▶ _EXERCISE AIM_: The answer should reproduce the listing below character for character.
***
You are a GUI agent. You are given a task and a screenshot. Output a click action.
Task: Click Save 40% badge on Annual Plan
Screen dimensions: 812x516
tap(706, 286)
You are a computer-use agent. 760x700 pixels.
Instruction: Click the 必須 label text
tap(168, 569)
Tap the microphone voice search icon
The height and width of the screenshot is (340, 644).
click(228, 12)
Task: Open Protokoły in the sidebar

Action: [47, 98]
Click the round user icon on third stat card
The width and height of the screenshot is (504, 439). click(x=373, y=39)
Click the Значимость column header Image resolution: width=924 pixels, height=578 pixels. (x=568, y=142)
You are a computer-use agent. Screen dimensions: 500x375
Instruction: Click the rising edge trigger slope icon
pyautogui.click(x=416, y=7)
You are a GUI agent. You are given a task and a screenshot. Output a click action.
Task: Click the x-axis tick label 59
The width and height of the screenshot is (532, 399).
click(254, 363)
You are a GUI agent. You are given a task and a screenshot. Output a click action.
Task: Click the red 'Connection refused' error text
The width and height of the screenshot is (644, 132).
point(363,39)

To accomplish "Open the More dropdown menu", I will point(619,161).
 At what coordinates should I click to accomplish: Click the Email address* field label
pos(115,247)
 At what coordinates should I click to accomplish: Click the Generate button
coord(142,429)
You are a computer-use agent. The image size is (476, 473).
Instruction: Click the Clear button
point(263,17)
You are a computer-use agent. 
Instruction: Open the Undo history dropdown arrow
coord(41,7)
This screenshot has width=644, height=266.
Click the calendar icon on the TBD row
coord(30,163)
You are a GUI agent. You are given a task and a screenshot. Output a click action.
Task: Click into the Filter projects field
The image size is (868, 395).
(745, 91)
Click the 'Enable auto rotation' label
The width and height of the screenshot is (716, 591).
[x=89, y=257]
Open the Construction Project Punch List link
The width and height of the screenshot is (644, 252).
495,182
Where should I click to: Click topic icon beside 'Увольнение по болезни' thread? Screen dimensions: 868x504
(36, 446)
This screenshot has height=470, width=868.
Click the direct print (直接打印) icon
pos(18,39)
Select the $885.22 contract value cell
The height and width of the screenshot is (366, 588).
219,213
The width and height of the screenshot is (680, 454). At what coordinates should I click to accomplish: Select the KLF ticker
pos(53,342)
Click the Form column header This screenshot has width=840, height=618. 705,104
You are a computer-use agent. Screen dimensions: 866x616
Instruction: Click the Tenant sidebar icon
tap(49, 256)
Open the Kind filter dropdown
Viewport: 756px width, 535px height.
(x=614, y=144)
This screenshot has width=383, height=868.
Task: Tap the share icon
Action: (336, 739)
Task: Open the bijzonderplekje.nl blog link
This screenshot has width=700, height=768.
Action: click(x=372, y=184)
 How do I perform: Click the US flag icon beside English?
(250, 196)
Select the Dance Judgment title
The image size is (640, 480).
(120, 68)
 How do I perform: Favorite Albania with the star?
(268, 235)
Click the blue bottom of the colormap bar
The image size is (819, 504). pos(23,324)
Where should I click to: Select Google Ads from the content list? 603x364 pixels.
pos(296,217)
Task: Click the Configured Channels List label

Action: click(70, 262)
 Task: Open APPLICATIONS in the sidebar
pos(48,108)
***
▶ _OUTPUT FOR THIS TASK_:
You are a GUI agent. You are given a task and a screenshot. Output a click action.
Task: Click Save 40% badge on Annual Plan
Screen dimensions: 812x516
tap(706, 286)
You are a computer-use agent. 760x700 pixels.
Instruction: Click the 必須 label text
tap(168, 569)
Tap the microphone voice search icon
The height and width of the screenshot is (340, 644).
click(228, 12)
Task: Open Protokoły in the sidebar

Action: [47, 98]
Click the round user icon on third stat card
The width and height of the screenshot is (504, 439). click(x=373, y=39)
Click the Значимость column header Image resolution: width=924 pixels, height=578 pixels. (x=568, y=142)
You are a computer-use agent. Screen dimensions: 500x375
Instruction: Click the rising edge trigger slope icon
pyautogui.click(x=416, y=7)
You are a GUI agent. You are given a task and a screenshot. Output a click action.
Task: Click the x-axis tick label 59
The width and height of the screenshot is (532, 399).
click(254, 363)
You are a GUI agent. You are given a task and a screenshot. Output a click action.
Task: Click the red 'Connection refused' error text
The width and height of the screenshot is (644, 132).
point(363,39)

To accomplish "Open the More dropdown menu", I will point(619,161).
 At what coordinates should I click to accomplish: Click the Email address* field label
pos(115,247)
 At what coordinates should I click to accomplish: Click the Generate button
coord(142,429)
You are a computer-use agent. The image size is (476, 473).
Instruction: Click the Clear button
point(263,17)
You are a computer-use agent. 
Instruction: Open the Undo history dropdown arrow
coord(41,7)
This screenshot has width=644, height=266.
Click the calendar icon on the TBD row
coord(30,163)
You are a GUI agent. You are given a task and a screenshot. Output a click action.
Task: Click into the Filter projects field
The image size is (868, 395).
(745, 91)
Click the 'Enable auto rotation' label
The width and height of the screenshot is (716, 591).
[x=89, y=257]
Open the Construction Project Punch List link
The width and height of the screenshot is (644, 252).
495,182
Where should I click to: Click topic icon beside 'Увольнение по болезни' thread? Screen dimensions: 868x504
(36, 446)
This screenshot has height=470, width=868.
Click the direct print (直接打印) icon
pos(18,39)
Select the $885.22 contract value cell
The height and width of the screenshot is (366, 588).
219,213
The width and height of the screenshot is (680, 454). At what coordinates should I click to accomplish: Select the KLF ticker
pos(53,342)
Click the Form column header This screenshot has width=840, height=618. 705,104
You are a computer-use agent. Screen dimensions: 866x616
Instruction: Click the Tenant sidebar icon
tap(49, 256)
Open the Kind filter dropdown
Viewport: 756px width, 535px height.
(x=614, y=144)
This screenshot has width=383, height=868.
Task: Tap the share icon
Action: (336, 739)
Task: Open the bijzonderplekje.nl blog link
This screenshot has width=700, height=768.
Action: click(x=372, y=184)
 How do I perform: Click the US flag icon beside English?
(250, 196)
Select the Dance Judgment title
The image size is (640, 480).
(120, 68)
 How do I perform: Favorite Albania with the star?
(268, 235)
Click the blue bottom of the colormap bar
The image size is (819, 504). pos(23,324)
Where should I click to: Select Google Ads from the content list? 603x364 pixels.
pos(296,217)
Task: Click the Configured Channels List label

Action: click(70, 262)
 Task: Open APPLICATIONS in the sidebar
pos(48,108)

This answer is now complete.